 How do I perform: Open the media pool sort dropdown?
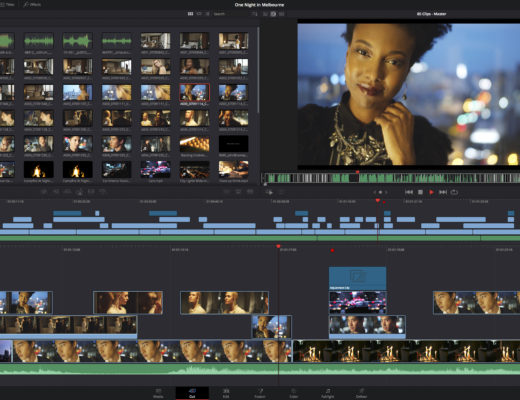255,14
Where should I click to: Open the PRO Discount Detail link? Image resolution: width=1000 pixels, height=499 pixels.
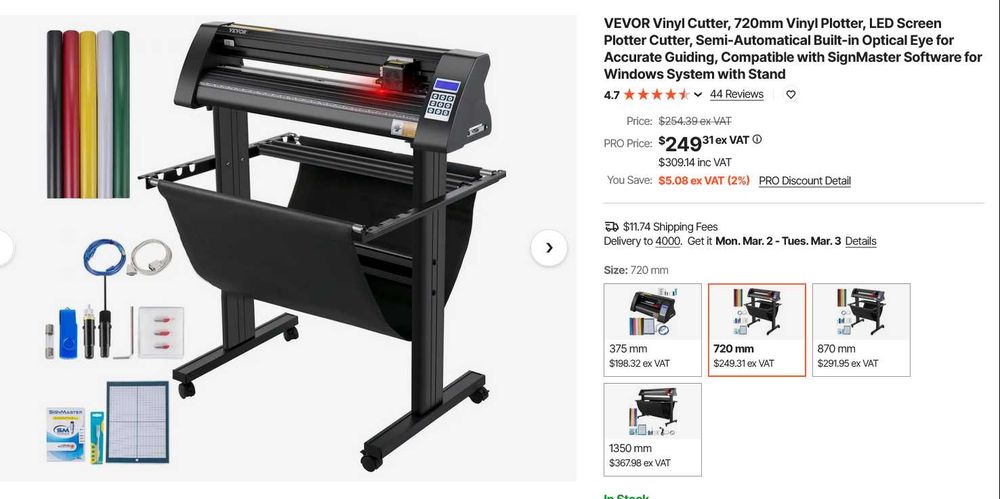805,181
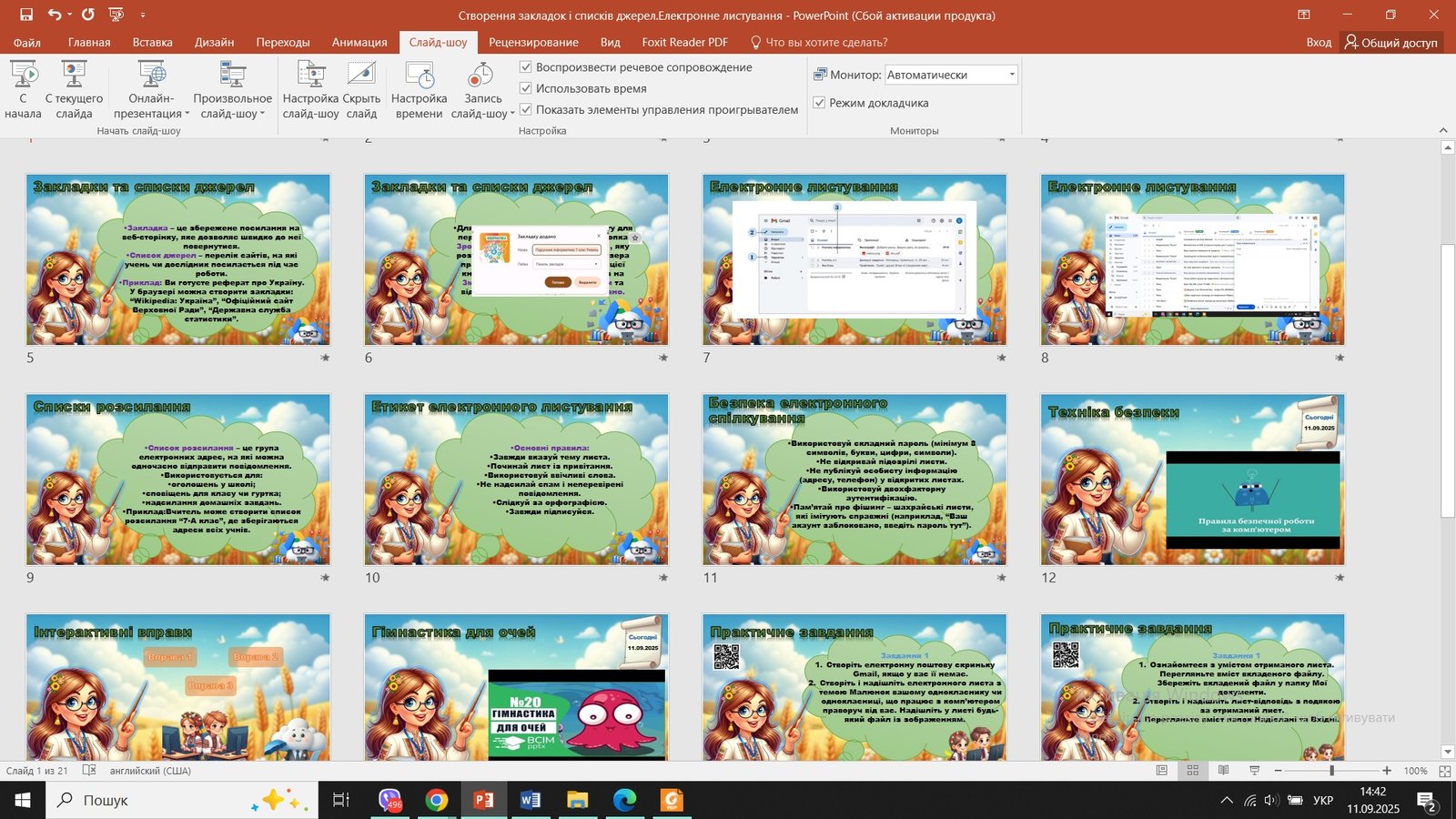Switch to Reading View in status bar

[1223, 771]
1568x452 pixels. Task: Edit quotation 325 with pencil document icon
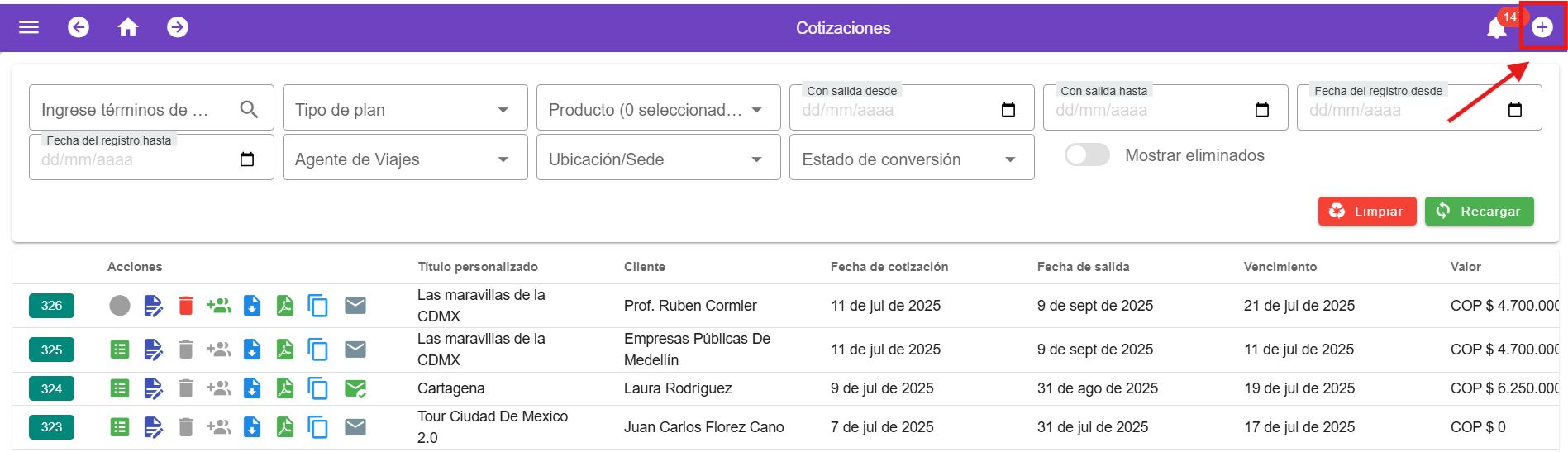coord(153,350)
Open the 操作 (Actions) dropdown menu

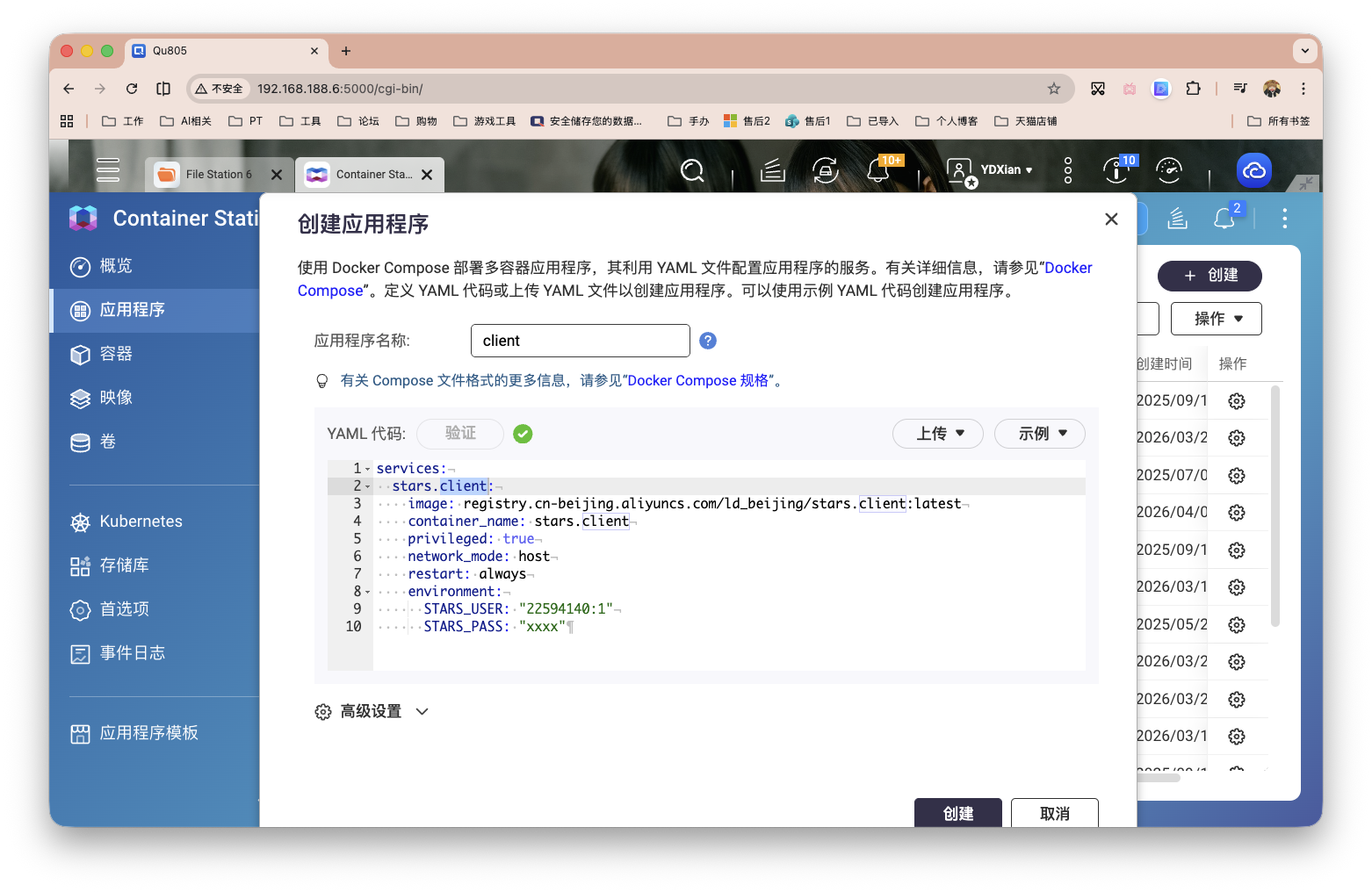[1216, 318]
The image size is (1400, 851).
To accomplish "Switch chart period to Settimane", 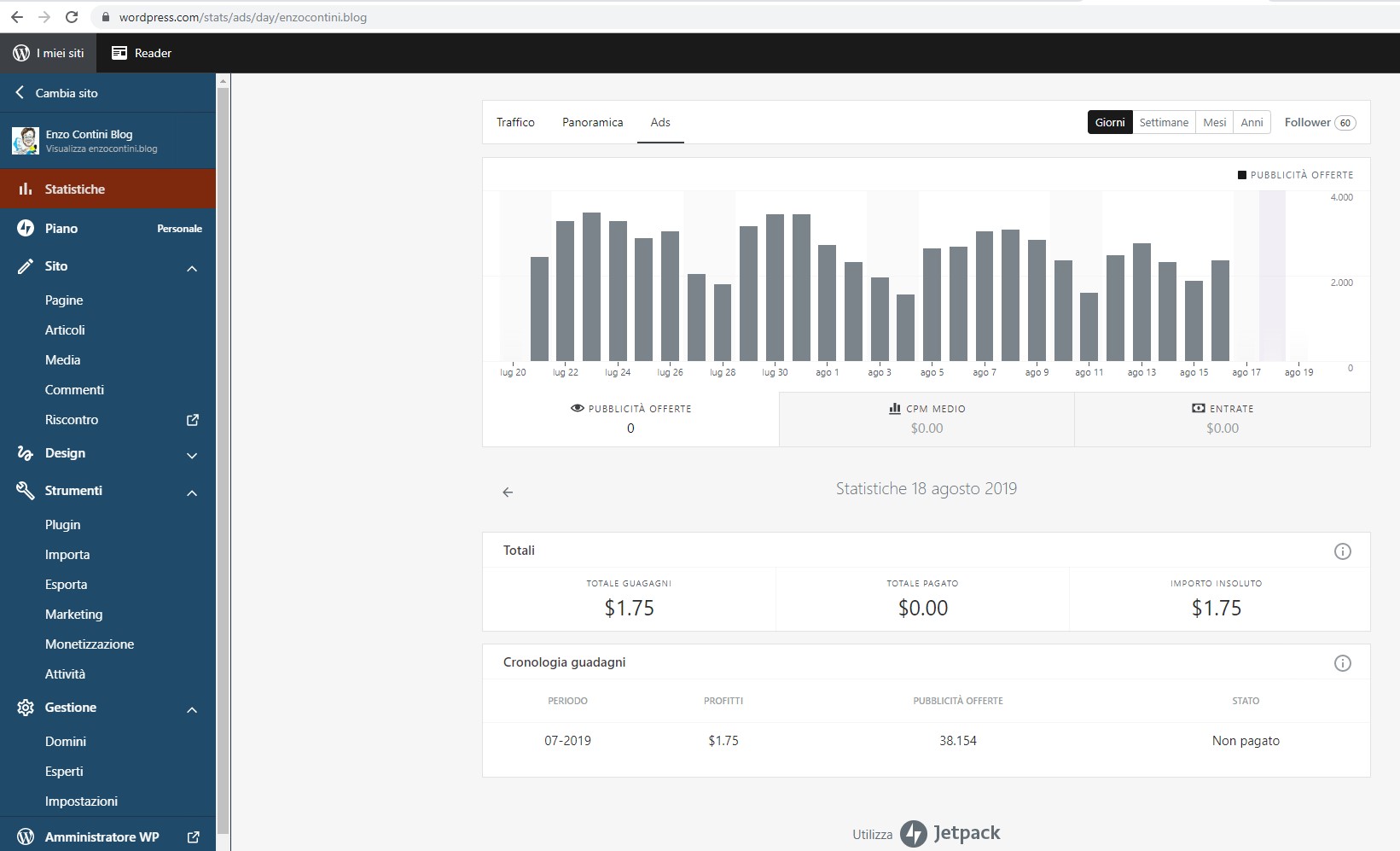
☆ ☆ ☆ ☆ ☆
**PROBLEM TO SOLVE**
The records above need to be given again exactly. Omit the pictures.

**RESPONSE BOX**
 How do I perform: Open the media pool sort dropdown?
255,14
Where should I click to: Open the PRO Discount Detail link? Image resolution: width=1000 pixels, height=499 pixels.
805,181
Switch to Reading View in status bar

[1223, 771]
1568x452 pixels. Task: Edit quotation 325 with pencil document icon
coord(153,350)
Open the 操作 (Actions) dropdown menu

[1216, 318]
The image size is (1400, 851).
To accomplish "Switch chart period to Settimane", 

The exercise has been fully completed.